Notice that since (1-k/n) and nlog 2, both considered as functions of n, is increasing for n > k, for fixed k a_nk is increasing as a function of n. Since
[;\lim_{n \to \infty} a_n^k = 2^{-k}, ;]
we have that ank <= 2-k for all n. Since this sequence is summable, the dominated convergence theorem lets us exchange the limits as we wanted to above, since of course
[;\sum_{k=1}^\infty a_n^k = \sum_{k=1}^{n-1} \left(1-\frac{k}{n}\right)^{n\log 2}.;]
In particular, for ε > 0 and n large,
[; \left|\sum_{k=1}^{n-1} \left(1-\frac{k}{n}\right)^{n\log 2} - 1\right| < \varepsilon;]
Plugging in the definition of P(n), we have equivalently that
[;\left|\sum_{k=1}^{n-1} \left(1-\frac{k}{n}\right)^{n\log 2} - \left(1-\frac{k}{n}\right)^{P(n)}\right| < \varepsilon;]
Fix a sufficiently large n, and assume that nlog 2 < P(n) (the other case is handled similarly and will give the same conclusion).
Then (1-k/n)P(n) <= (1-k/n)nlog2 for all k we care about. In particular, for k = 1,
[; 0 < \left(1-\frac{1}{n}\right)^{n\log 2} - \left(1-\frac{1}{n}\right)^{P(n)} < \varepsilon ;]
Rearranging, we get that
[;1-\frac{\varepsilon}{\left(1-\frac{k}{n}\right)^{n\log2}} < \left(1-\frac{k}{n}\right)^{P(n)-n\log 2};]
or
[;0 < P(n)-n\log 2 < \frac{\log\left(1-\frac{\varepsilon}{(1-1/n)^{n \log2}}\right)}{\log(1-1/n)};]

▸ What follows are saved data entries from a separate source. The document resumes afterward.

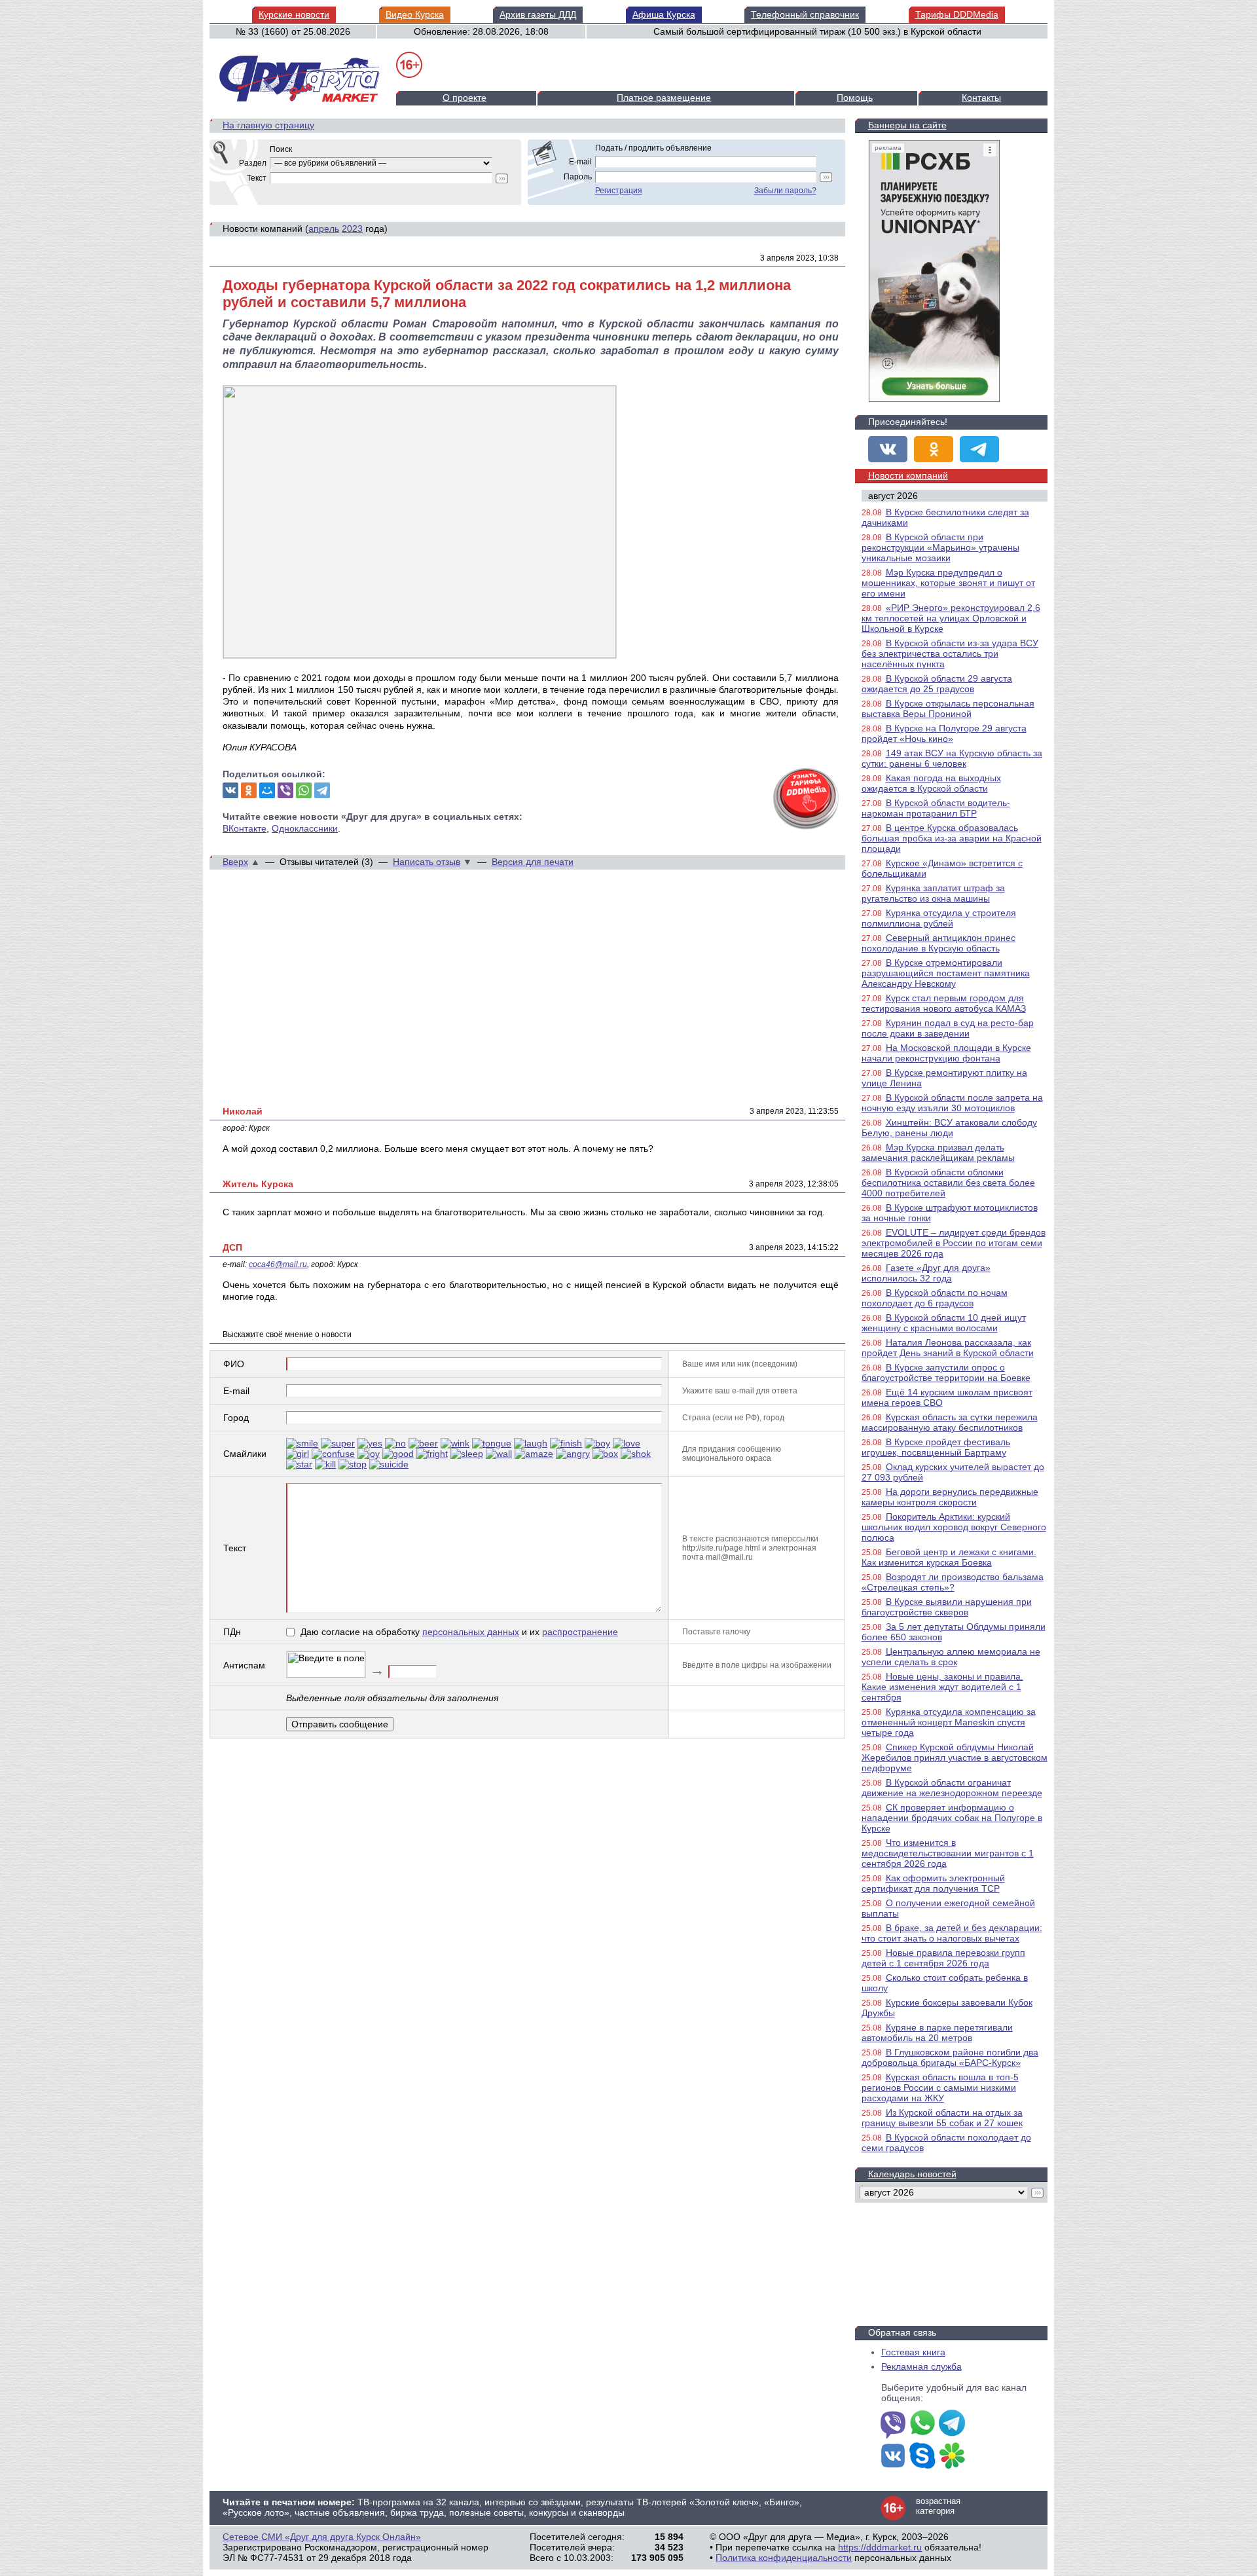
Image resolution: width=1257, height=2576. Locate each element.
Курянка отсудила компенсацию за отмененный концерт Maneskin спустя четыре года (949, 1722)
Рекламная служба (921, 2366)
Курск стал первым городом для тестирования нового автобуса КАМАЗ (944, 1003)
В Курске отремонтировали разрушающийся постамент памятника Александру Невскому (946, 973)
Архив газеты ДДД (538, 14)
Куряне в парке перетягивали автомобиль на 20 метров (937, 2032)
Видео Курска (415, 14)
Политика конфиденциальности (784, 2557)
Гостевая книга (913, 2352)
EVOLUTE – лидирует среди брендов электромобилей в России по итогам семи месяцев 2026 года (954, 1243)
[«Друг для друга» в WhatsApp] (922, 2424)
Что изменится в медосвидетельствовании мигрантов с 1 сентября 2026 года (948, 1853)
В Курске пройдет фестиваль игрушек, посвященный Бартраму (936, 1447)
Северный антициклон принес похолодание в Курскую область (938, 942)
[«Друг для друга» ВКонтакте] (887, 449)
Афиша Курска (663, 14)
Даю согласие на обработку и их (459, 1632)
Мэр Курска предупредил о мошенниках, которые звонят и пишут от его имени (948, 582)
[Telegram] (322, 790)
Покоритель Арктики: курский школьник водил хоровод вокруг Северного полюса (954, 1527)
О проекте (464, 97)
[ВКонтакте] (230, 790)
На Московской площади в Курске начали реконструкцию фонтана (946, 1052)
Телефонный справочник (805, 14)
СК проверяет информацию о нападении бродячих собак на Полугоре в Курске (952, 1817)
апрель (323, 228)
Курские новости (294, 14)
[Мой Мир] (267, 790)
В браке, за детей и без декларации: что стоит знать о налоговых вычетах (952, 1933)
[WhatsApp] (304, 790)
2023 (352, 228)
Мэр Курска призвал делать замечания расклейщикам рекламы (938, 1152)
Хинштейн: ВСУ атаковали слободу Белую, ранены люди (949, 1127)
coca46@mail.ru (278, 1264)
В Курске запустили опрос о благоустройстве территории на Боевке (946, 1372)
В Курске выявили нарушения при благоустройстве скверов (947, 1606)
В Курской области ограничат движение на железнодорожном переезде (952, 1787)
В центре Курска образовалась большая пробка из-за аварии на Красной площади (952, 838)
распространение (580, 1632)
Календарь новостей (912, 2174)
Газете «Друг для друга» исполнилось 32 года (926, 1272)
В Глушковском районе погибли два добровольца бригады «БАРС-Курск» (950, 2057)
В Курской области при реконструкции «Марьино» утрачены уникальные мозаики (940, 547)
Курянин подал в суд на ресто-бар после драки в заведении (948, 1028)
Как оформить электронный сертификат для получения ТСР (933, 1883)
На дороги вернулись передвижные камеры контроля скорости (950, 1496)
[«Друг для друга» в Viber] (893, 2424)
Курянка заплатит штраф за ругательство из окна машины (933, 893)
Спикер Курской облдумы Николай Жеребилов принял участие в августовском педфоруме (955, 1757)
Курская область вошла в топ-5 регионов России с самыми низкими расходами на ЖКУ (940, 2087)
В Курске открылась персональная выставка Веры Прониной (948, 708)
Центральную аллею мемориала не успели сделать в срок (951, 1656)
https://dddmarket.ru (880, 2547)
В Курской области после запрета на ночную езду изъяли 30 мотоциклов (952, 1102)
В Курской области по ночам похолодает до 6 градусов (935, 1297)
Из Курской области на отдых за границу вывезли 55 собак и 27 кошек (942, 2117)
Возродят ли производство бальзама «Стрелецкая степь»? (953, 1582)
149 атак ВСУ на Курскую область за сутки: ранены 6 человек (952, 758)
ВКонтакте (244, 828)
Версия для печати (533, 861)
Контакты (981, 97)
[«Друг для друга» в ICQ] (952, 2456)
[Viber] (285, 790)
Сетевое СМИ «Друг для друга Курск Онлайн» (322, 2536)
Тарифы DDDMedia (956, 14)
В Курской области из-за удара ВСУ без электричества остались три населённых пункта (950, 653)
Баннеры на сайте (907, 125)
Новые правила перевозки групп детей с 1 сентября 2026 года (943, 1957)
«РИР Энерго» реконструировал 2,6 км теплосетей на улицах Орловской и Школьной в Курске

Since (1-1/n)nlog 2 stay bounded, the numerator of the right-hand side stays bounded away from 0, at least if we chose ε small enough (also (1-1/n)P(n) must stay bounded, in fact less than 1, so the other case is handled). The denominator goes to negative infinity. Since the numerator is negative, at least for large enough n, we have that P(n)-nlog2 goes to 0, and thus P(n)/n-log2 does, too.